We thank Dr Aichinger for her interest in our article. It appears that she is clutching at any possible excuse to support and justify a long-held orthodontic gnathologic view that does not fit well with the current best evidence—ie, evidence-based orthodontics. Dr Aichinger used the classic sympathy line of what would practitioners do when it comes to treating their own children and then goes on to say, “Why so much emotion about adding 1 additional tool [articulator mountings] in diagnosing orthodontic patients?” This has nothing to do with emotion and everything to do with evidence. If there is no outcome benefit after the routine use and incorporation of articulators in orthodontics, then what is the point of the exercise? Why should patients be put through additional procedures when there is no benefit in the long term? The bottom line here is that external measuring devices such as condylar position indicators, centric relation bite registrations, and articulators cannot accurately measure internal joint orthopedic positions or disorders. Furthermore, if there is no convincing evidence to support a particular centric relation position, what is the point of spending unproductive effort and time to place the condyles in a specific centric relation position that ultimately is not where clinicians actually think they are placing them?

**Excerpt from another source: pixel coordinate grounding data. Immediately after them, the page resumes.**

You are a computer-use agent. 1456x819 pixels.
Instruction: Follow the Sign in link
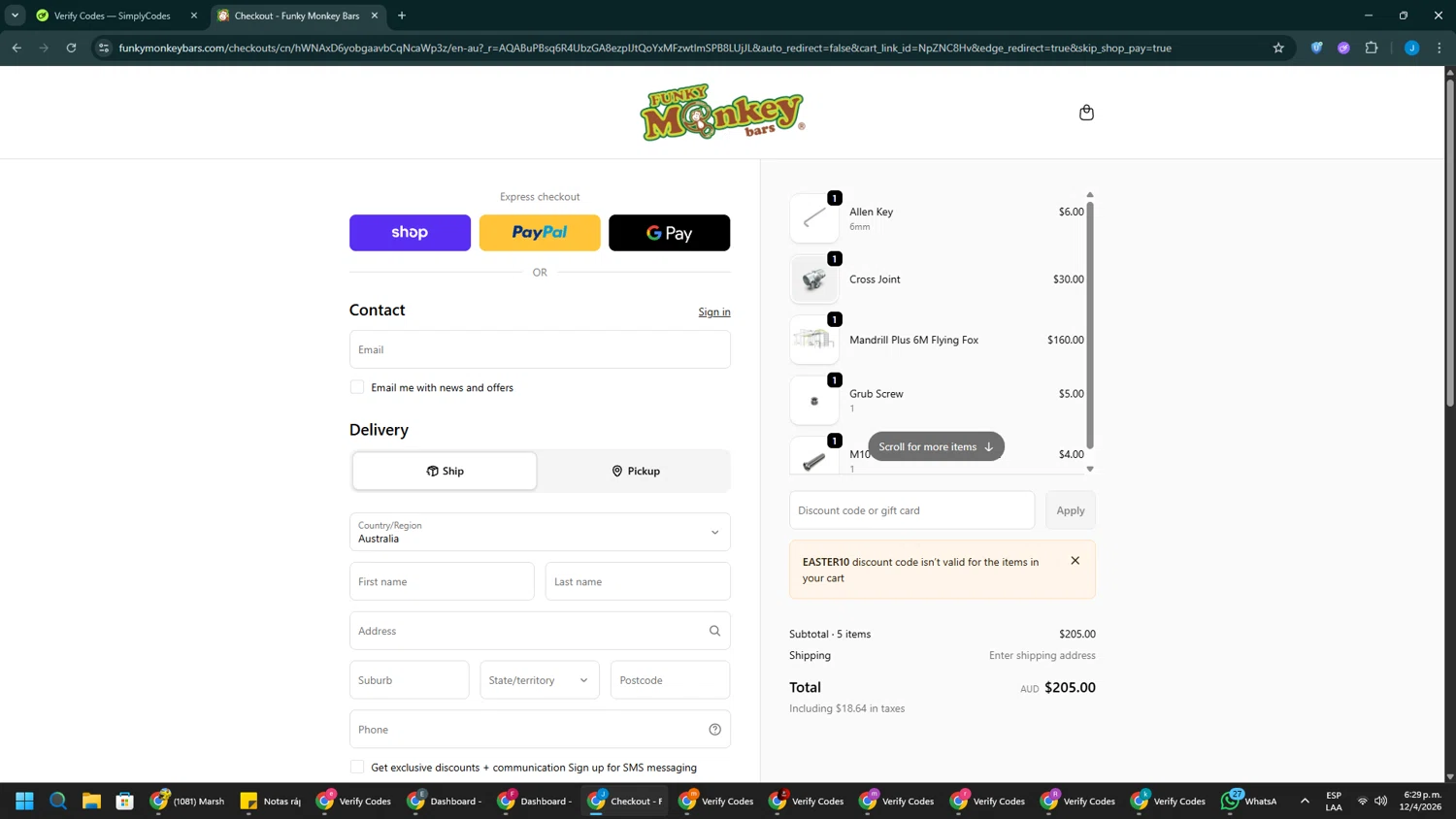pos(714,311)
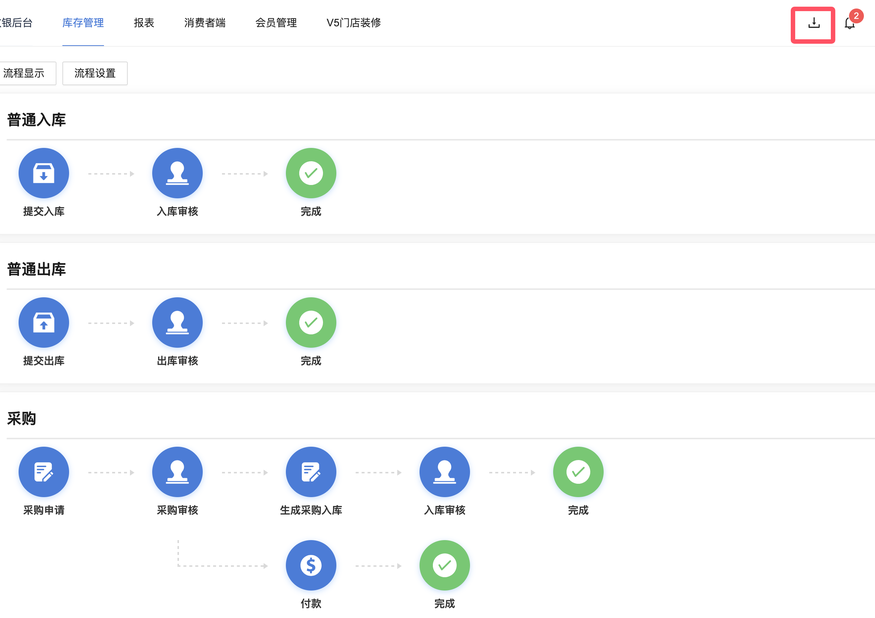
Task: Click the green 完成 icon under 普通入库
Action: coord(311,173)
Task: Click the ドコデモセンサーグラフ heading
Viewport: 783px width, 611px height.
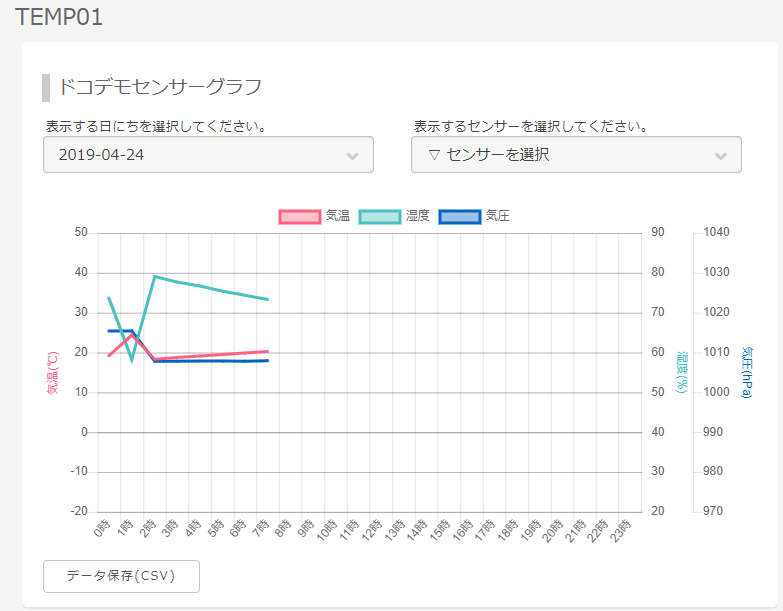Action: (160, 87)

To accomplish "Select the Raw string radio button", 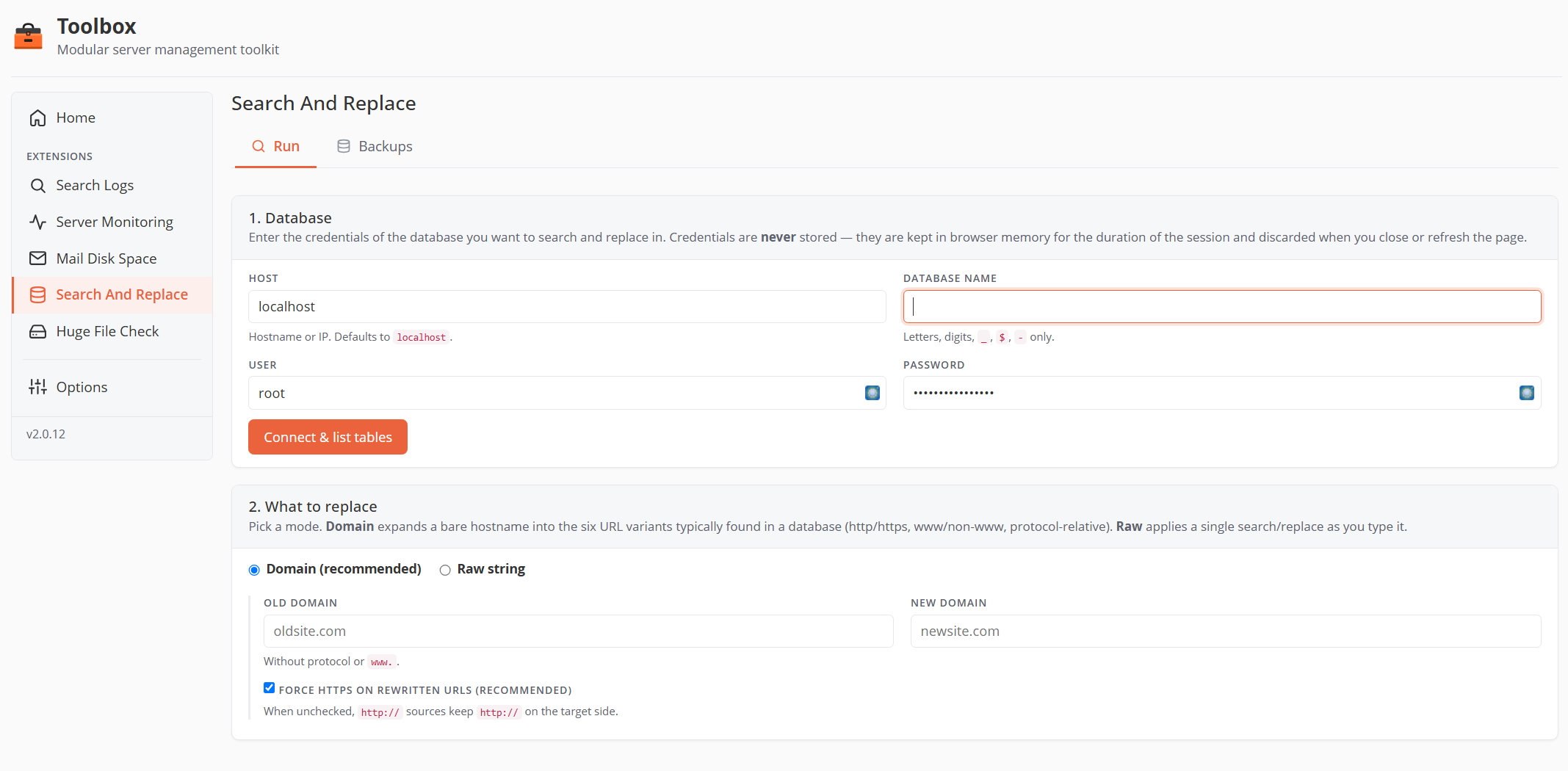I will tap(445, 570).
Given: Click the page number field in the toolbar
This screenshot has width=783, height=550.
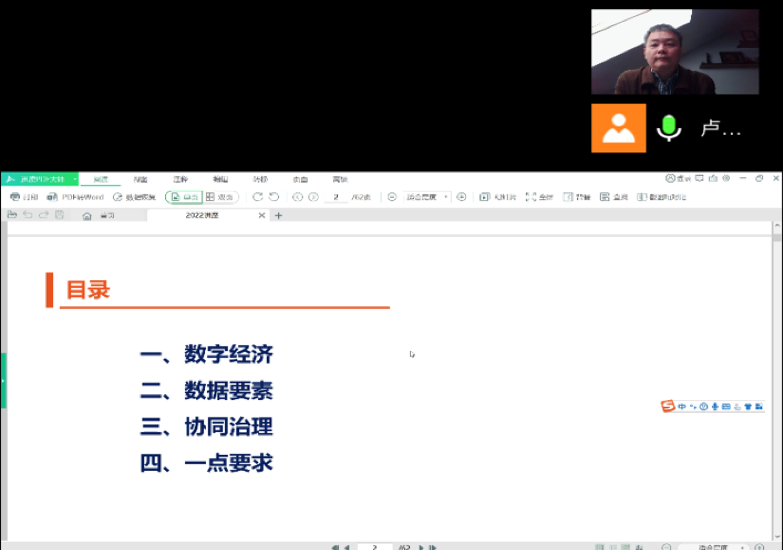Looking at the screenshot, I should click(x=336, y=197).
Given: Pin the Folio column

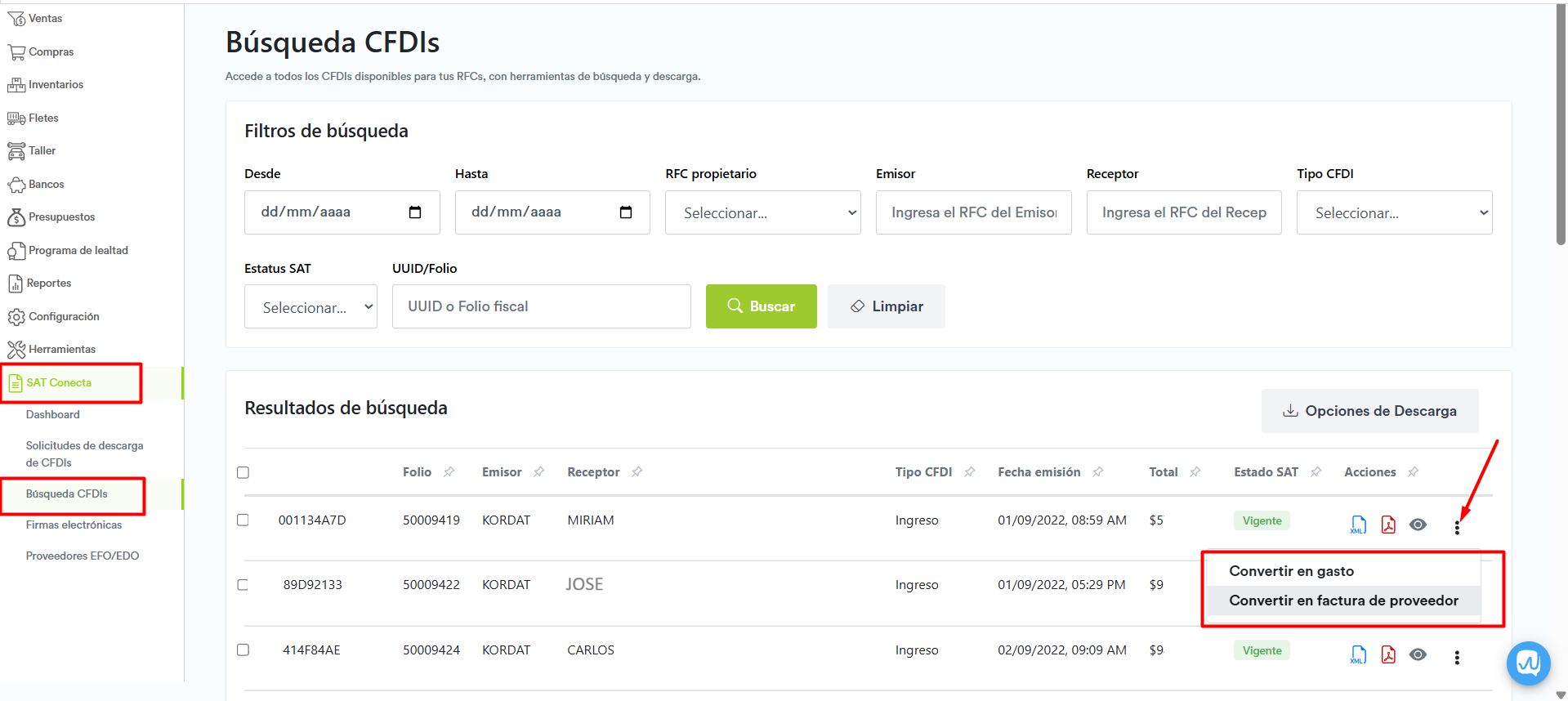Looking at the screenshot, I should [449, 472].
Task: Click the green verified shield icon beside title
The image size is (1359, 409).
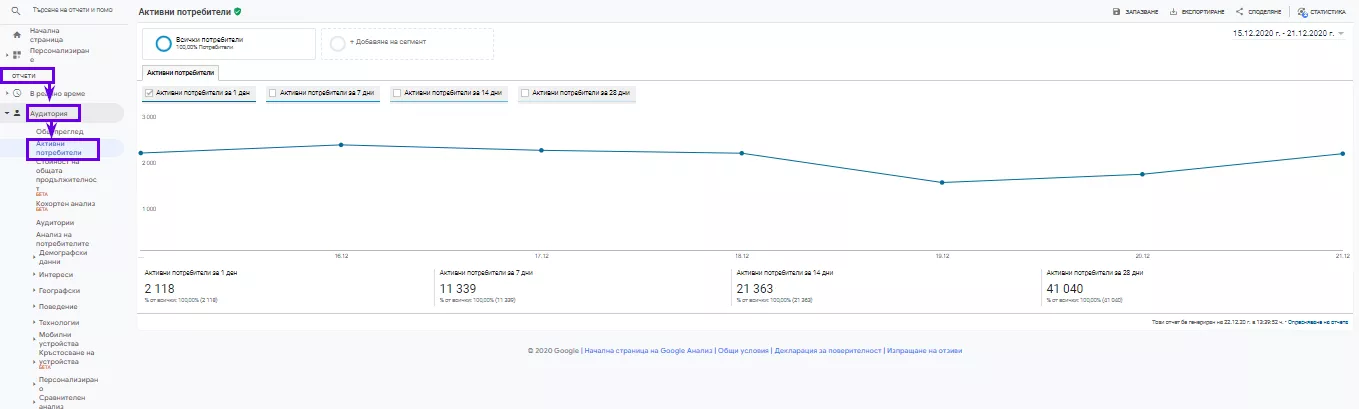Action: point(237,11)
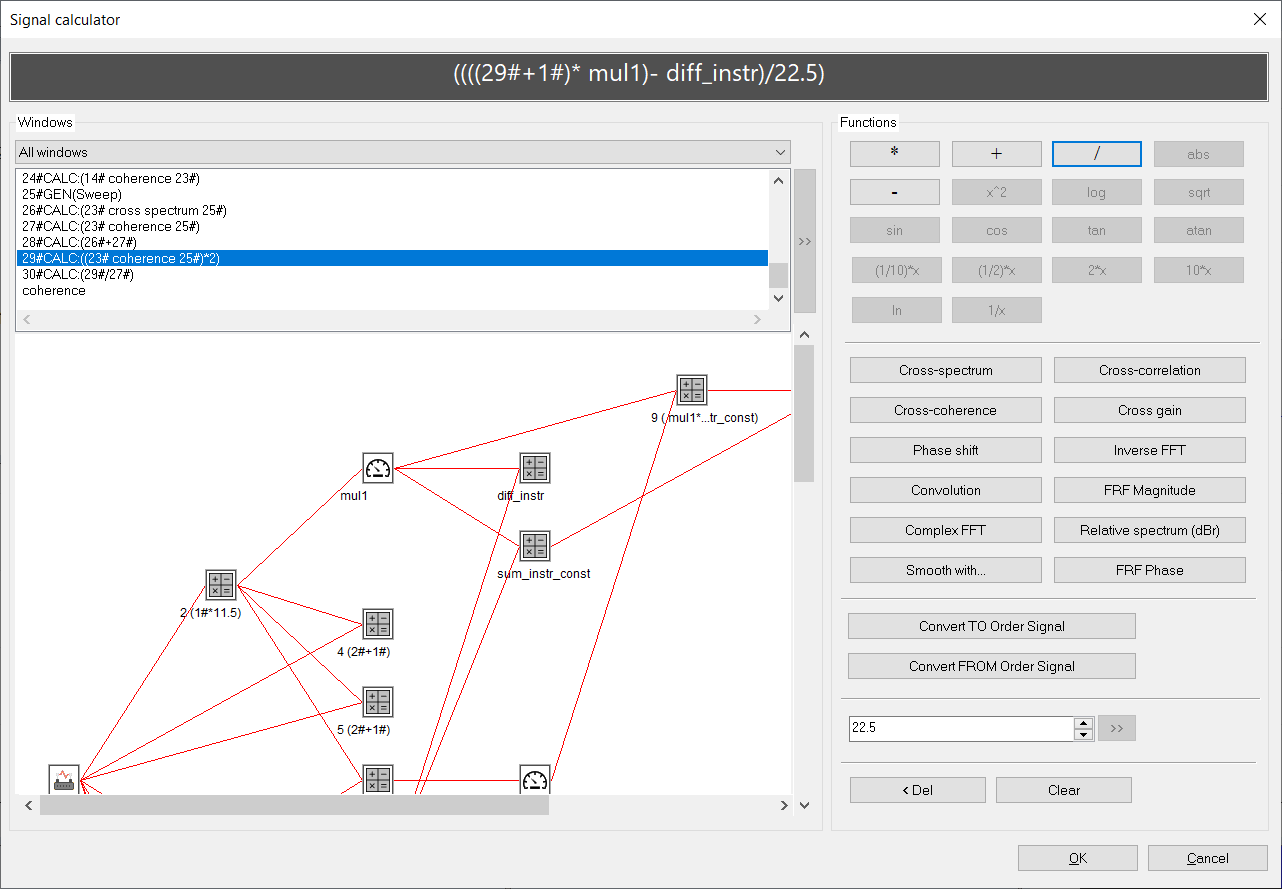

What about Dr Aichinger’s question, “Is there convincing evidence that placing condyles in centric relation will harm patients?” Regarding centric relation, as a specialty, we cannot even agree on the definition of centric relation, and it has changed many times over the years. Recall that, in the 1970s, the orthodontic gnathologists, led by Dr Roth, advocated a retruded (posterosuperior) centric relation position, and then they changed their opinion in favor of the more popular anterosuperior centric relation position (and both were considered the correct “seated centric relation” positions of their era). So whatever happened to all those orthodontic patients (including Dr Aichinger’s) who were treated to a retruded centric relation position? Are they all now suffering from postcentric-relation-opathy? Were they retreated to anterosuperior centric relation? This was certainly a blemish for the orthodontic gnathologists who blindly followed a fallacious treatment philosophy. So, contrary to Dr Aichinger’s thinking, there are actually real problems, and harm can come from ignoring the best available evidence in favor of unsupported conjectures and claims. Unfortunately, in orthodontics, our patients pay the price for these unfounded techniques and philosophies.
And this finally leads us to Dr Aichinger’s statement, which we have heard many times before, “We . . . cannot wait for future research when we treat our patients today.” We have always thought of this statement more as an excuse for ignoring the current best evidence, rather than waiting for future research. Of course, practitioners must treat patients before all the research has been performed, but does this mean that we simply do what “feels” right: some kind of free-for-all attitude toward diagnoses and treatments? Before we get the answers from future research, we must rely on the best available evidence, which currently points away from articulator mountings in orthodontics.